Da mesma forma, ao olhar para a sensual garçonete que o atende, o escritor a dota de nome e história - ela vira um pequeno conto dentro do romance. E então acompanhamos Riki (seu "nome") na aventura de amor mal resolvida com os goleiro reserva de um time de futebol, que acaba abandonando-a por Lucy, segundo lugar no concurso local de Miss.

Quando chega ao lançamento de seu livro, acompanhado desses personagens, senta-se à mesa e ouve uma atriz de 35 anos ler, com devoção, um trecho de seu livro. Ouve, em seguida, o desenrolar hermético de argumentos de um crítico literário. As palavras do crítico ficam ao fundo, enquanto ele busca, na platéia, novos personagens. "Encontra" um desempregado que vive com a mãe paralítica; uma solteirona amante da cultura com "C" maiúscula; um jovem e atormentado poeta. Todos passam a fazer, naturalmente, parte da estrutura do livro que temos nas mãos - o próprio crítico, um tanto satirizado, torna-se personagem do escritor "dentro" do escritor.

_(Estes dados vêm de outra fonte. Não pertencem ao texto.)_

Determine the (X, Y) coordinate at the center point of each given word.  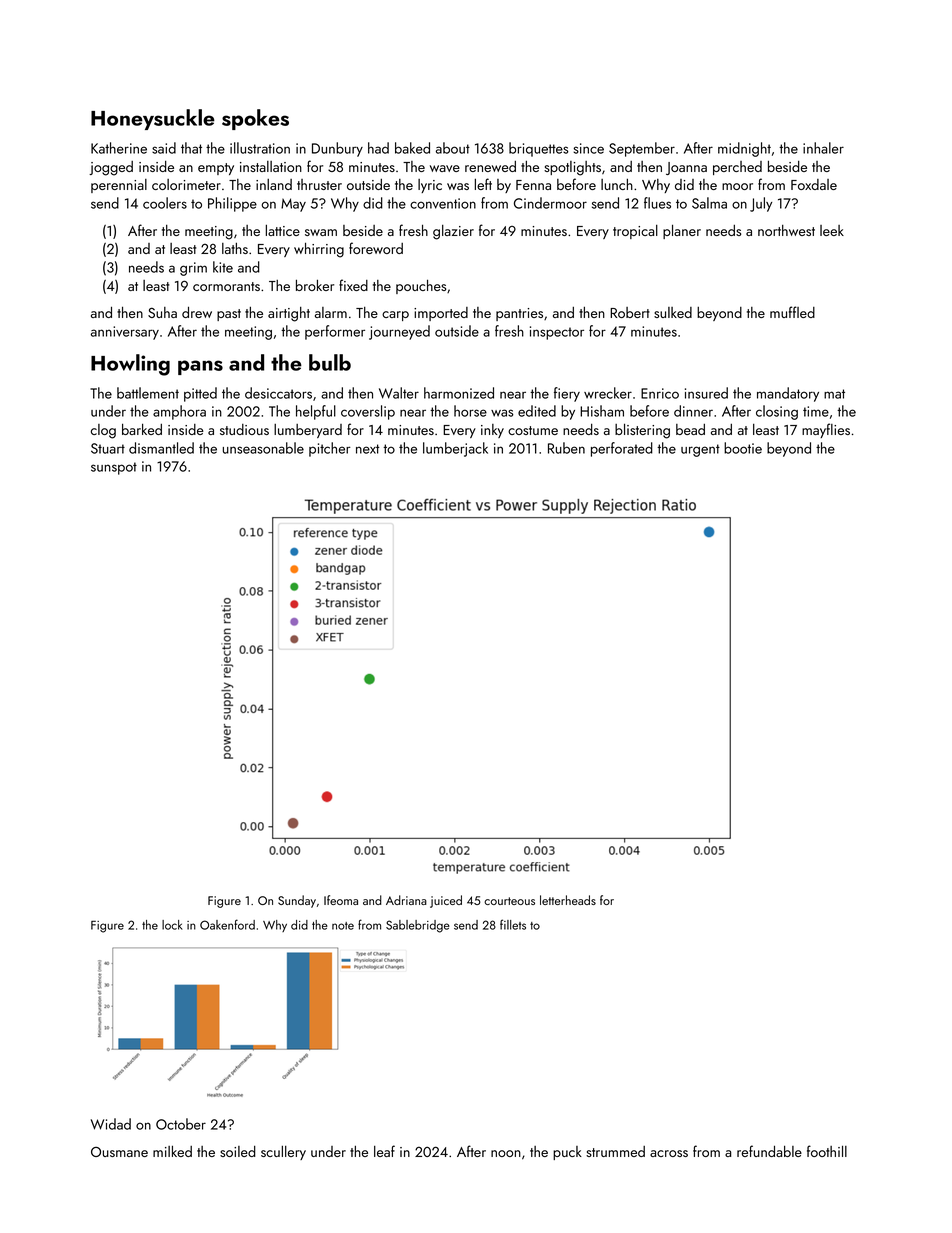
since (588, 148)
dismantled (161, 448)
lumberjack (455, 449)
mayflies (826, 430)
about (453, 148)
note (343, 926)
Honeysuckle (153, 119)
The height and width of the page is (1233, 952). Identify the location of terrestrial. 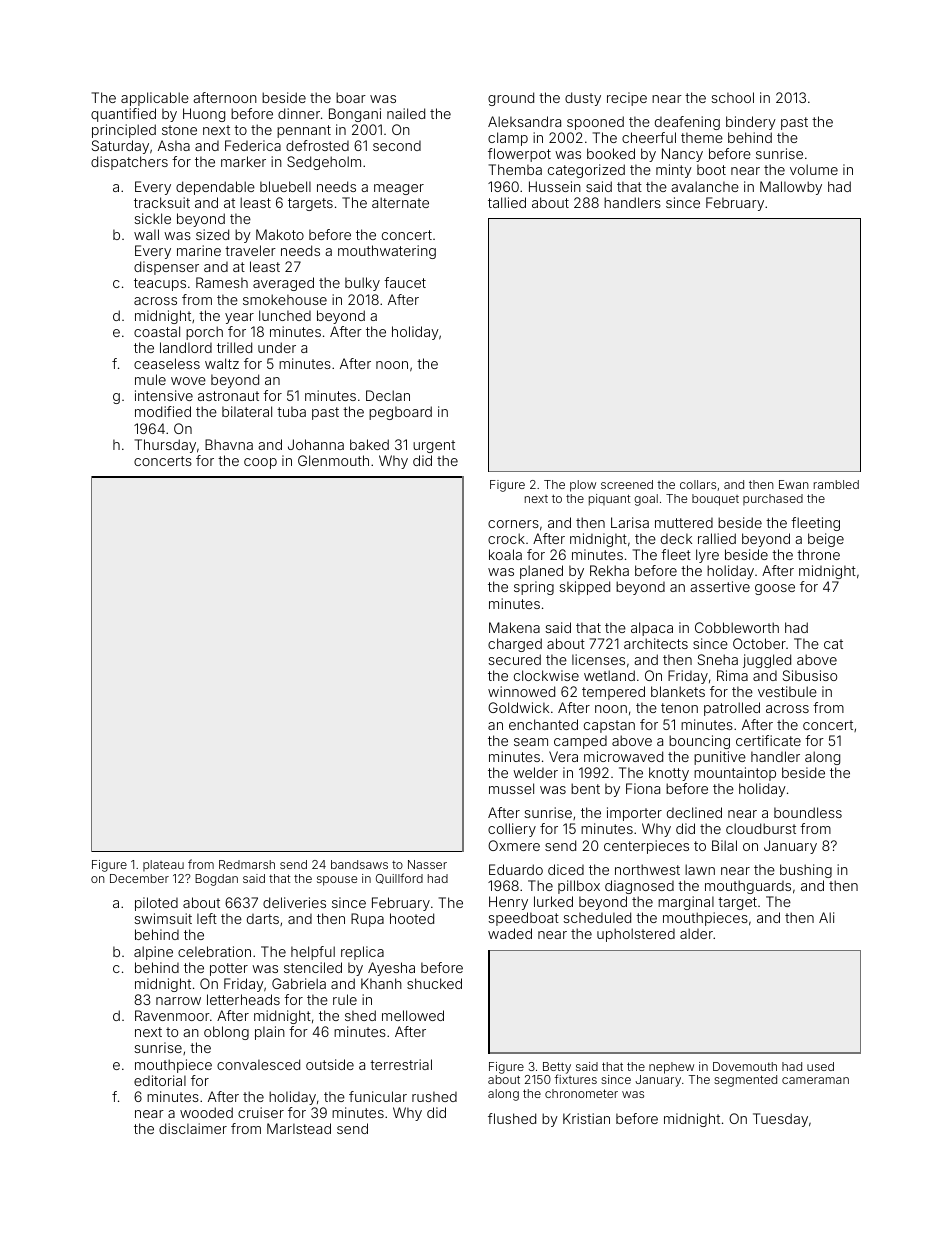
(401, 1064).
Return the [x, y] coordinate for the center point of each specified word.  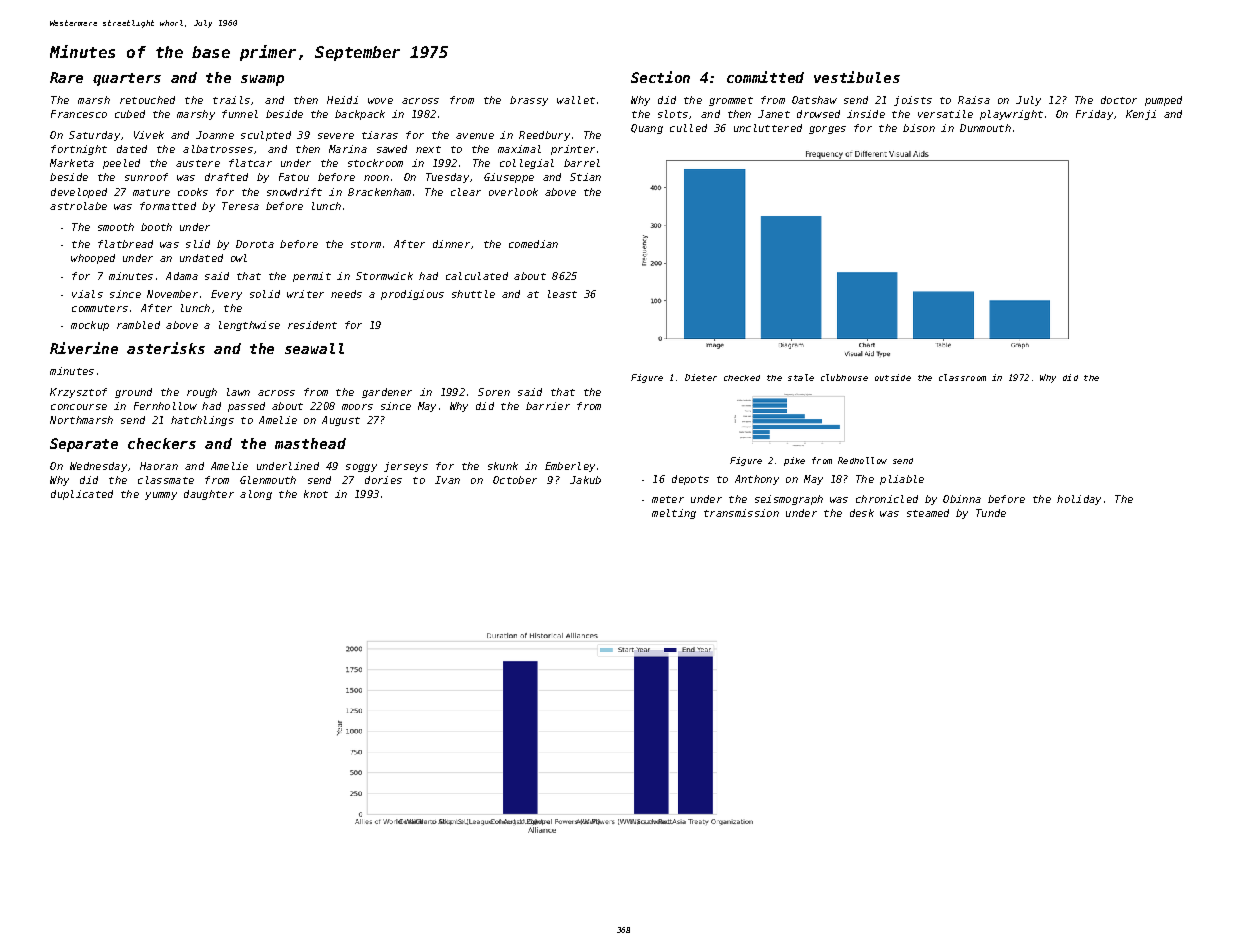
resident [312, 325]
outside [893, 377]
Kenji [1141, 115]
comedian [533, 244]
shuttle [473, 294]
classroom [962, 377]
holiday [1079, 500]
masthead [310, 443]
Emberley [570, 467]
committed [765, 77]
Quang [647, 129]
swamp [262, 80]
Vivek [149, 135]
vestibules [857, 77]
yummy [161, 496]
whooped [93, 259]
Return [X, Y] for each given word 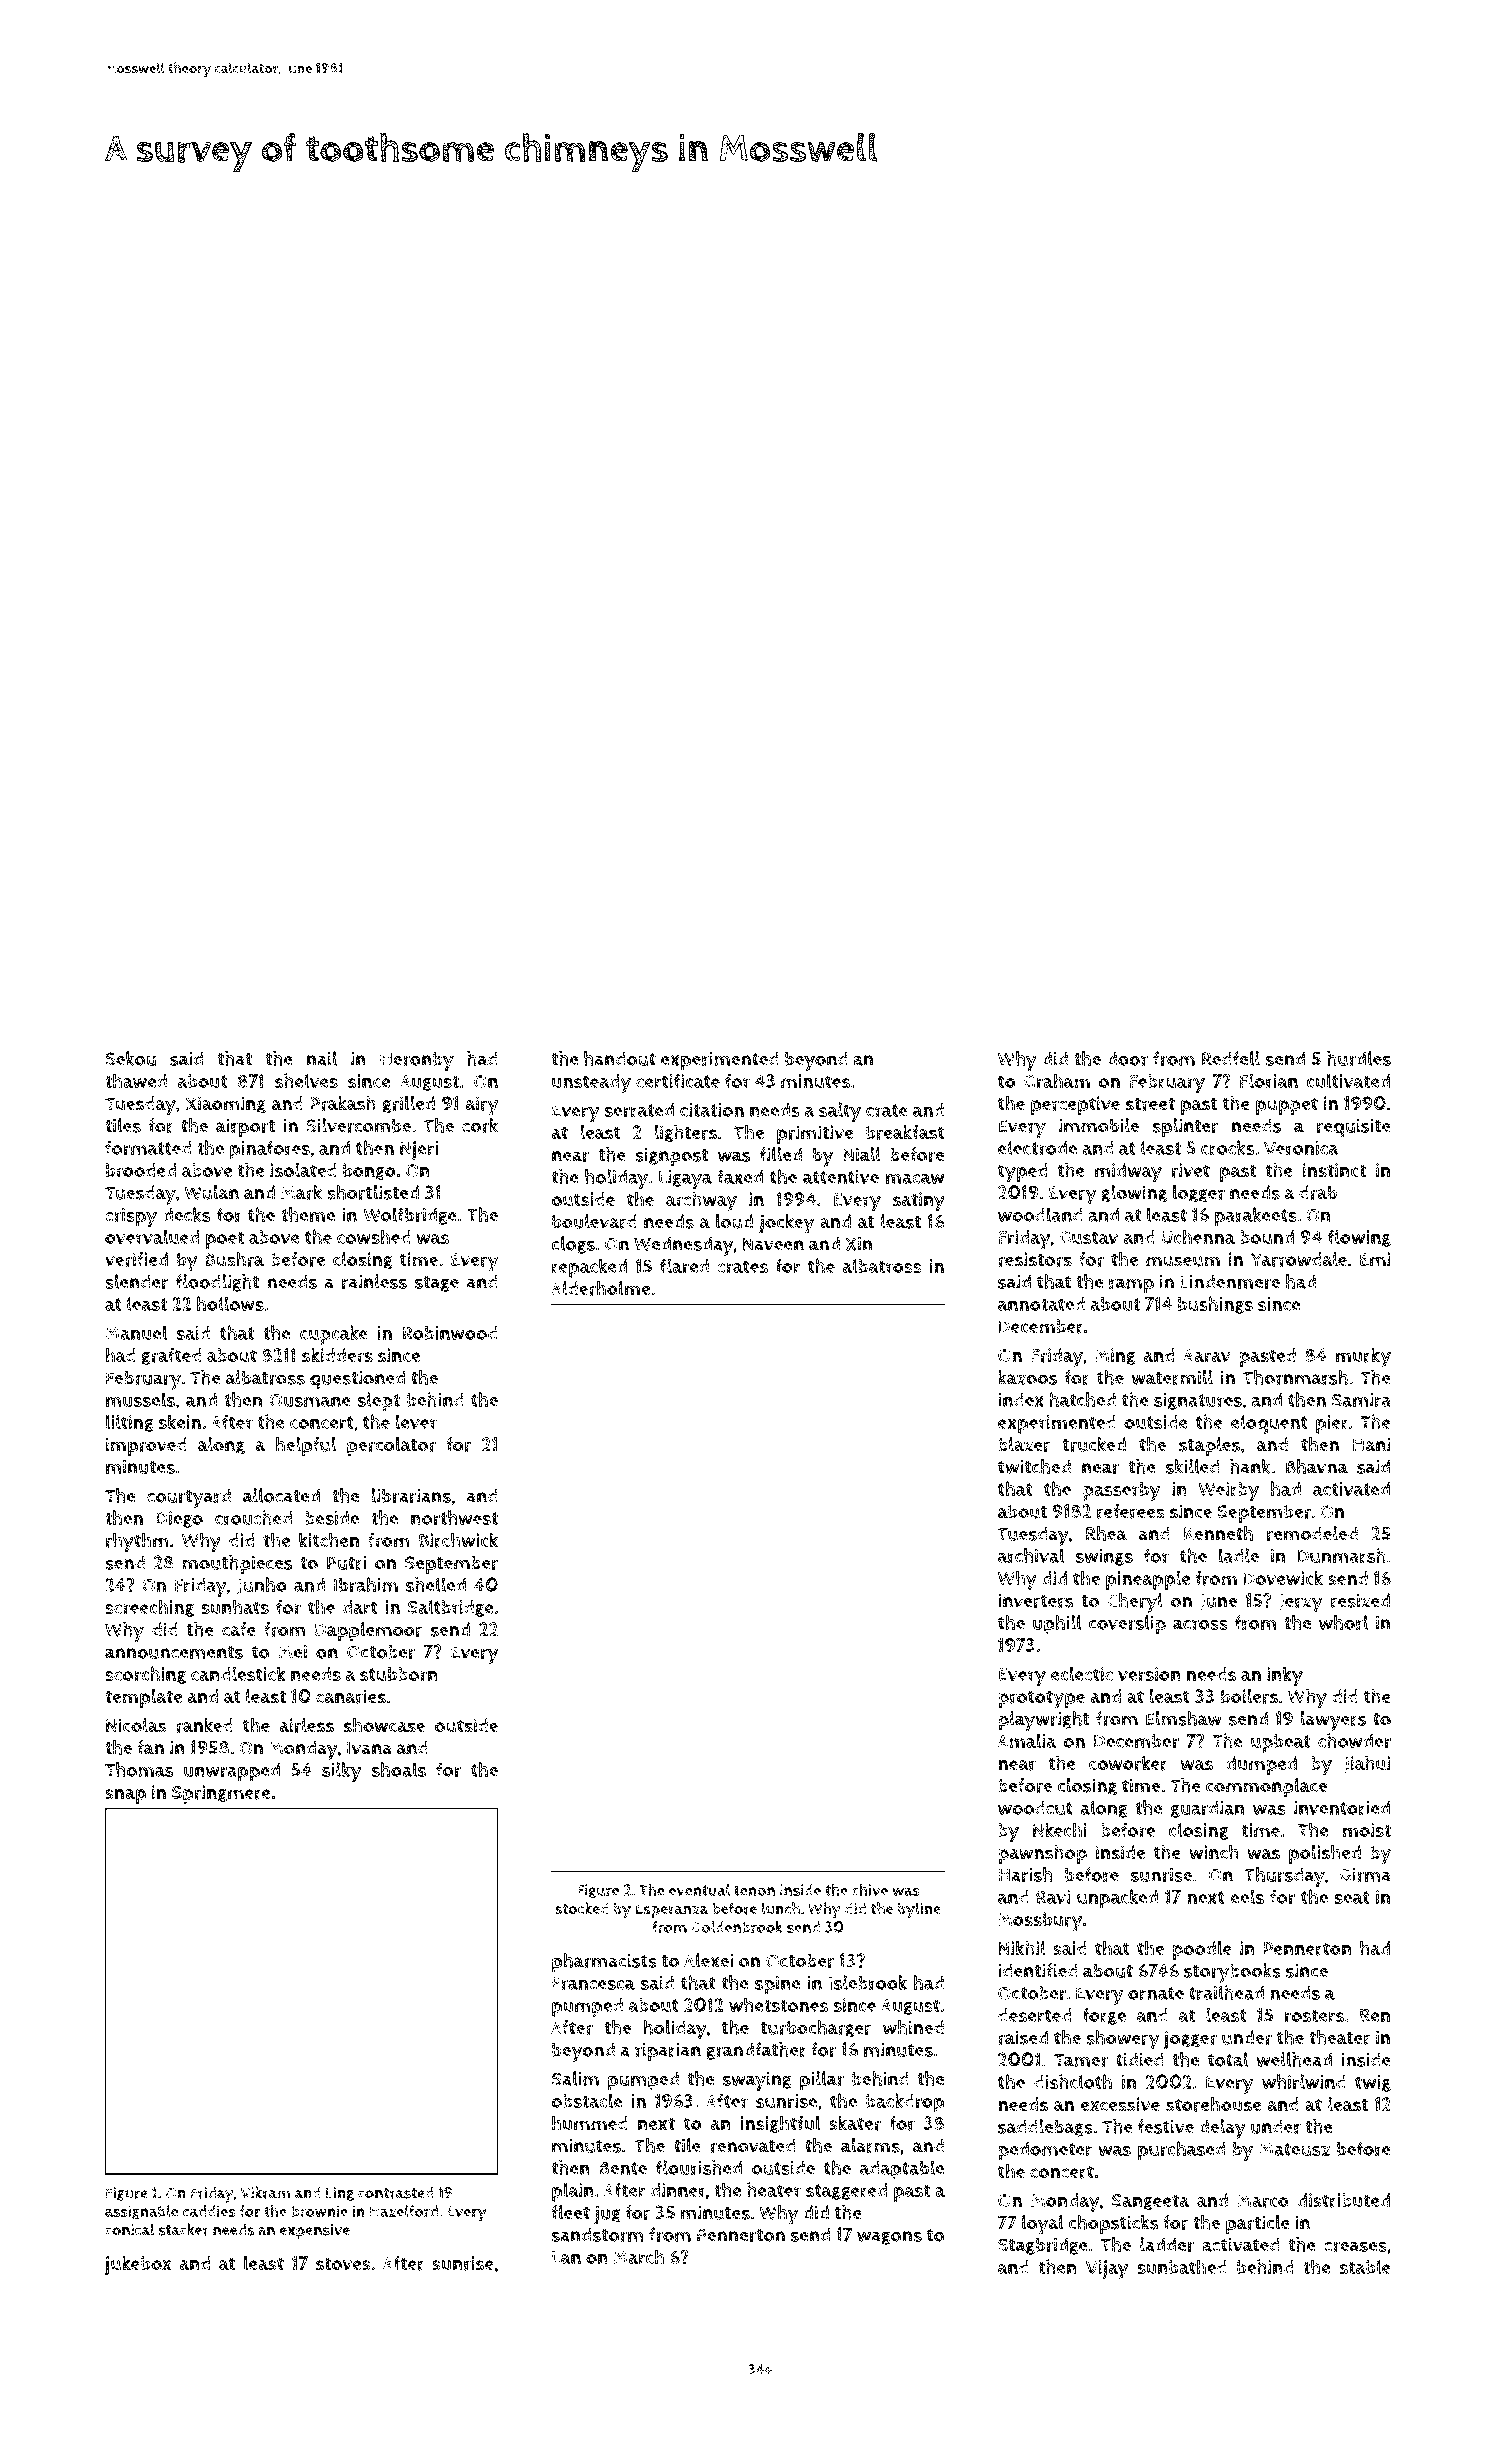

A escrita precisa de Amós Oz parece mover-se em duas direções: de um lado, o enfado com os clichês do mundo literário, a "inspiração", o mundo de palestras, leituras, autógrafos, críticas literárias. De outro, o entusiasmo de criar histórias a partir do terreno aparentemente infértil desse mesmo mundo. Um impulso nasce do outro: o enfado propicia a fuga pela imaginação. Nesse sentido, Rimas da Vida e da Morte pode ser lido como um elaborado exercício de ironia e auto-ironia, e também como uma declaração de amor aos mecanismos da literatura.

Numa entrevista a um jornal israelense, Oz lembrou de uma história exemplar de Tchekov: numa reunião entre amigos, o grande escritor teria dito que poderia escrever sobre qualquer coisa. Alguém colocou um cinzeiro debaixo de seu nariz. Sobre isso você pode escrever?, perguntou, desafiador. Tchekov levantou-se, fechou-se numa sala e voltou em uma hora com um conto sobre um cinzeiro debaixo do braço.

Tudo é literatura, se assim o quisermos, parece dizer Oz. O escritor, nascido em 1939, também um conhecido militante de esquerda, que defende a criação de um estado palestino, revira assim o surrealismo de Pirandello e seus personagens à procura de um autor. Como na cena central, em que descreve, nos mínimos detalhes, o ato sexual entre seu alter ego e a frágil atriz que lera um trecho do livro (esse livro?), ato esse que nunca sabemos se "aconteceu" de fato ou foi imaginado, cria curiosos e possíveis trechos de vida, que se lançam das páginas e envolvem o leitor. Um leitor que, à essa altura, talvez tenha também se tornado personagem.